Step 5: Swing Club Forward and Hit Ball
Once you've taken the club back and reached the peak of your backswing you can begin to swing the club towards the ball in a slightly downward direction in a smooth and continuous motion. Hitting the ball cleanly is something that takes used to getting the feeling for. Try to hit the ball just as the club makes contact with the ground for a clean shot. Hitting the ground before the ball or the ball before the ground will often cause the club face to miss making contact with the ball resulting in the ball bouncing off the club in an unintended fashion or direction. The image above is an excellent representation of the phases of a short chip shot. Notice how the important things to note from other images such as:
- feet close together
- slightly bent knees
- hands in front of ball
- weight on front foot
- front shoulder raised
- arms straight
Another important thing to note which this picture does a good job of showing is the importance of keeping the head still. Notice how throughout the entire motion of the swing the head is still, even after contact with the ball.
Step 6: Follow Through and Complete Swing
After making contact with the ball the final thing to complete your swing is to follow through. Think of the follow through as the opposite of the backswing. The follow through should be a smooth continuation of the motion from swinging after hitting the ball. Your follow through should finish at roughly the same height as your backswing. If you were to lay the club flat on the front at the peak of your follow through it should be parallel if to your club if you laid it flat on the ground at the peak of your backswing. Only once you've finished your follow through it is alright to lift your head and check to see where the ball has gone.

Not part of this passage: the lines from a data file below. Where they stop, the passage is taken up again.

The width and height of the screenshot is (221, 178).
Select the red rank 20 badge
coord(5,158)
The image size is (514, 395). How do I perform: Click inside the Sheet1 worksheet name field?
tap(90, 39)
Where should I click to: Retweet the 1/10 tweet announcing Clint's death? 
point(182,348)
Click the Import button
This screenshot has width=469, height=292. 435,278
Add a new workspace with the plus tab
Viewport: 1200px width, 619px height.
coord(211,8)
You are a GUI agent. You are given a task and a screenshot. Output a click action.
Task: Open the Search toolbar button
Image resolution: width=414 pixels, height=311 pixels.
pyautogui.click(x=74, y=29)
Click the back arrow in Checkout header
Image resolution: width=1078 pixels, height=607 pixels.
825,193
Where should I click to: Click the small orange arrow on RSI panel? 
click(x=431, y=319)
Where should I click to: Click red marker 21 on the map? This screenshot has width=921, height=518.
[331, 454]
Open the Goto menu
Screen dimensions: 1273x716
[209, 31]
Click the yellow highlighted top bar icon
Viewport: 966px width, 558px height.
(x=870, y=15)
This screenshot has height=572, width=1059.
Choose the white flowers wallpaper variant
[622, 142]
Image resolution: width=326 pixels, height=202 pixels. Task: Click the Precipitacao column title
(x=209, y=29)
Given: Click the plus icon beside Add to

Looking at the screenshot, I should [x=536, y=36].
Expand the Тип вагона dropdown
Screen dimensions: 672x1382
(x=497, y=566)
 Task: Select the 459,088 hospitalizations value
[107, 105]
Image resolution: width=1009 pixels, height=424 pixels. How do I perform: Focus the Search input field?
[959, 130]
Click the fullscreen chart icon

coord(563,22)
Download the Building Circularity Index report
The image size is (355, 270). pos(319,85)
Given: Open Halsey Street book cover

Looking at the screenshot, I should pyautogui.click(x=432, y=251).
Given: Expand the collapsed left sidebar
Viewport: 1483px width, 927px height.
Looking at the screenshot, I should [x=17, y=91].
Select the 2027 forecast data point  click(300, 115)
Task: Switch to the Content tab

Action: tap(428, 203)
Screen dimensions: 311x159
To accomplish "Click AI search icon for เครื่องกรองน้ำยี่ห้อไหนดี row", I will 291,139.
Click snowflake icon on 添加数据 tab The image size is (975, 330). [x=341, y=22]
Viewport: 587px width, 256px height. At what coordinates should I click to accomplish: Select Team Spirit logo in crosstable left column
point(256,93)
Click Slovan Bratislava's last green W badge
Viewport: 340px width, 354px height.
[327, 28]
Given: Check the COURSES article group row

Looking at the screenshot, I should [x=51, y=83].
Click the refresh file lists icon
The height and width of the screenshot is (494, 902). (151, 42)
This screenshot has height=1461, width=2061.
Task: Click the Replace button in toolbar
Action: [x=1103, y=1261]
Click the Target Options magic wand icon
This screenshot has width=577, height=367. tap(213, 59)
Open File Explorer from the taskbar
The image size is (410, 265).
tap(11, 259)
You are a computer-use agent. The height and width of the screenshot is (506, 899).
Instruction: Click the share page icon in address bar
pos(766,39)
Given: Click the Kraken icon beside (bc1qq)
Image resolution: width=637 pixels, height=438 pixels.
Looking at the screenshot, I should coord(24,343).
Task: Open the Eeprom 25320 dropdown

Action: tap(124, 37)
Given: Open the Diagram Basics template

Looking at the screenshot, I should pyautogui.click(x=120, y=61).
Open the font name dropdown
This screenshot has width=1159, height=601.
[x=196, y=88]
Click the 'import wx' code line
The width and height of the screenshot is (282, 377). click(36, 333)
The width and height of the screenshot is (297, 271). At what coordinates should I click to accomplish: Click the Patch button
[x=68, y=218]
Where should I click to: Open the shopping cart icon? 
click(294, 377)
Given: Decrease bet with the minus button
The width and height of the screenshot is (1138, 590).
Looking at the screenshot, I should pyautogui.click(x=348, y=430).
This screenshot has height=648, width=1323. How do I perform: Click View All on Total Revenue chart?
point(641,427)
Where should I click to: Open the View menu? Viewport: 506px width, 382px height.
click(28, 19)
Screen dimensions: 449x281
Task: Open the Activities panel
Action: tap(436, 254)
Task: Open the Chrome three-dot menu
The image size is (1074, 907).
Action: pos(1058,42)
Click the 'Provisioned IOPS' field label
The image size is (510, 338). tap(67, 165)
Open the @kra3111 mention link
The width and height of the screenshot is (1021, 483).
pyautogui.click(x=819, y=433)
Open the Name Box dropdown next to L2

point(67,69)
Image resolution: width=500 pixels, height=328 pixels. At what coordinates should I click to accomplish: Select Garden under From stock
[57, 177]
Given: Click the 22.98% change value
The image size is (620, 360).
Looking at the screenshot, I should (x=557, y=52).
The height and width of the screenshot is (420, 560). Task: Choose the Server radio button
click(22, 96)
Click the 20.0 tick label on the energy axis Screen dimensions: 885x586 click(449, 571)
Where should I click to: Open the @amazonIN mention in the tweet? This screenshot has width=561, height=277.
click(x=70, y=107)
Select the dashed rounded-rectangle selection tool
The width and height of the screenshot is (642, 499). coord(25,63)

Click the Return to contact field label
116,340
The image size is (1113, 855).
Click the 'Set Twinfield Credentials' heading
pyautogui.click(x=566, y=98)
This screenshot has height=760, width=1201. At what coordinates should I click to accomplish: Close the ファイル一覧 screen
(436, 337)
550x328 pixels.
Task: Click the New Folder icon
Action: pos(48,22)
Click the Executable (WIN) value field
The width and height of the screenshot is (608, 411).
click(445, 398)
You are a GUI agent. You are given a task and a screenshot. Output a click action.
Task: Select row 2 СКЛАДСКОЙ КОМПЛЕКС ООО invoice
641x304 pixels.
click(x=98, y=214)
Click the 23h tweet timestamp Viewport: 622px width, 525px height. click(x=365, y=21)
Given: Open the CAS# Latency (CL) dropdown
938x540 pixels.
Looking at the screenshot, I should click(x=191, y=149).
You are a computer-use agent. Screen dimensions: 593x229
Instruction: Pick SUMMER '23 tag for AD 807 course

Step 7: Practice and Perfect Swing
The only way to get good at any golf shot is to spend hours practicing it. Through spending lots of time practicing you can get to a point where you know exactly what you need to do to fix your swing. Early on will be challenging because you won't know exactly what you're doing but overtime you can build up a feel for your swing. Although it does take lots of time to develop the muscle memory required to hit perfect shots on a consistent basis when you do it a good shot how you intended it is very satisfying. The few shots you hit well is what will drive you to keep trying to replicate the same shot or swing since you've proven at least once you're capable of doing well. It is a grind but it pays off to those who work hard at it.